The team hopes that a mythology will build around this creature. They intend to design it to incorporate mythological elements as well as features from extant and extinct Gulf animals. Because the project is intended to involve communities, they will also include the public in the design process and work to include elements that communities find important. Even the name might be open to community input. “The mythology of the creature is similar to the mystery in the ‘here there be creatures’ in ancient maps” said one group member. “It’s still sort of a mystery what goes on in the Gulf waters.” The team hopes to shine a light onto those mysteries and enable communities to learn about water quality for themselves instead of relying on agencies they may not trust.

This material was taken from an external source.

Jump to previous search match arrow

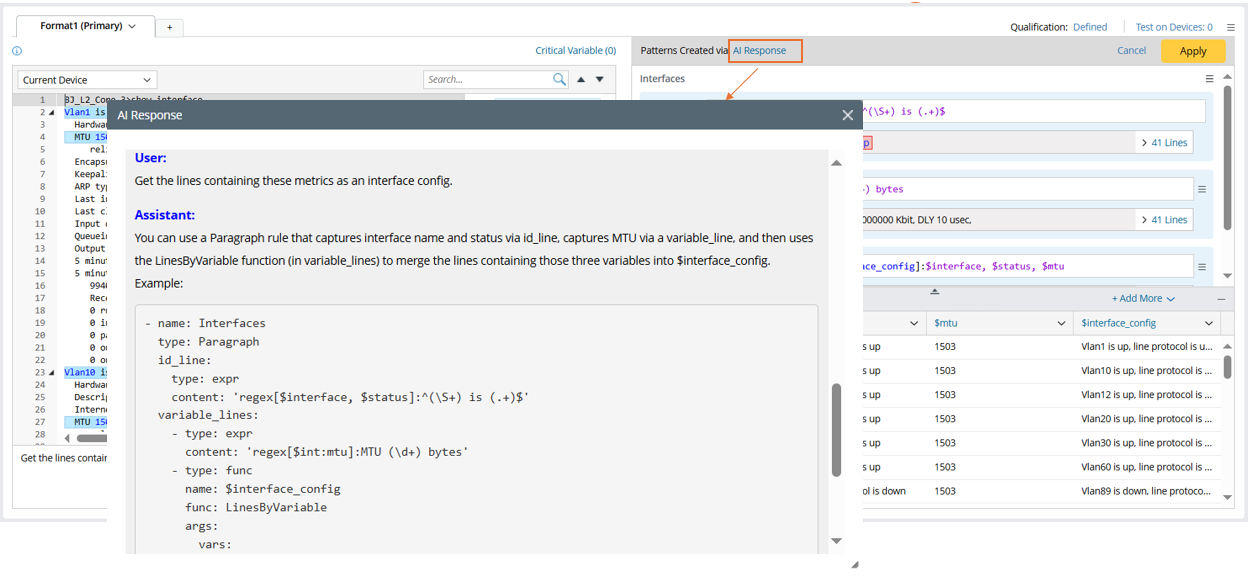[x=581, y=79]

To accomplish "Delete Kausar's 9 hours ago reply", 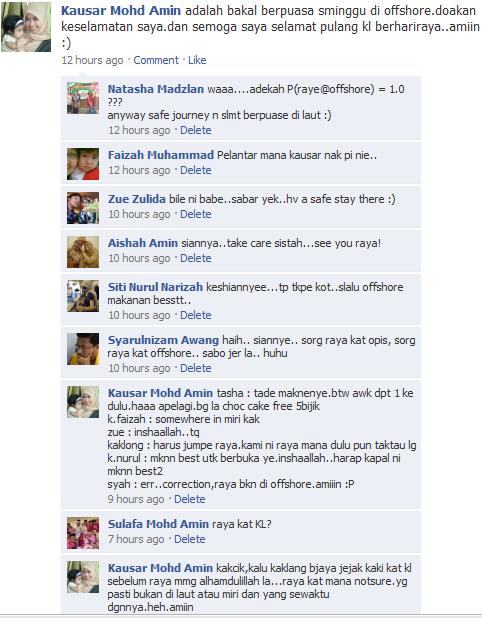I will pos(190,499).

This is not just a data generation project or a mobile art installation, however. The team wants to accompany the project with a template for event planning and educational toolkits. As the robotic fish travels to a given community, that community would have access to materials to plan a festival, a workshop, a sighting—whatever the community decides would be best for it. Organizers will reach out to community groups, youth groups, church groups, and universities to create events. Workshops will provide scientific context for the artistic display and anchor the information in the current problems and observable data about the environmental condition of the shoreline. One example is a workshop to collect shrimp and score the water quality based on mutation rate in the shrimp. These sorts of projects will especially educate children about what is going on in their world while providing an engaging and exciting event.
The team also hopes to guide the community toward action. They do not want to provide a data dump devoid of context that might cause rifts within communities, if people come to different conclusions about the data. It’s important to help people understand the real-world significance of a certain pollution level, and provide resources to taking the next step of action. This must be carefully balanced with not forcing a certain viewpoint upon the community and letting them make their own decisions. A town can’t feel ownership over its environment if they do not choose their own course of actions based on good information.
Robotic drones that skim the water’s surface already exist. One such robot is the Wave Glider by Liquid Robotics in California. It is an autonomous drone, about 10 feet long, propelled by solar energy and wave action. So far, Wave Gliders have logged more than half a million miles in
the water and weathered 97 hurricanes, making them proven and durable options. The group hopes to build the fish around these sorts of preexisting technological frameworks, which will minimize the cost of development and the risk of catastrophic failure. They will add functionality and aesthetic appearance, but will not need to reinvent the technology.
One group member has deep ties in the Louisiana community of Grand Isle, a small town with fewer than 2,000 permanent residents, although they are joined by 18,000 tourists during the summer. It’s a historically disadvantaged community that is already home to several ecofairs, including the Grand Isle Migratory Bird Festival. The team could build on current programs and test several educational programs and festival events. They may use a boat to accompany the fish, giving people a closer view at MARU and as a venue for activities.
This initiative will eventually create a Gulf-wide community, binding together disadvantaged and currently disengaged coastal towns. MARU will create informed conversations among community members about their ecosystem, and give them the tools to be engaged and passionate stewards of the Gulf.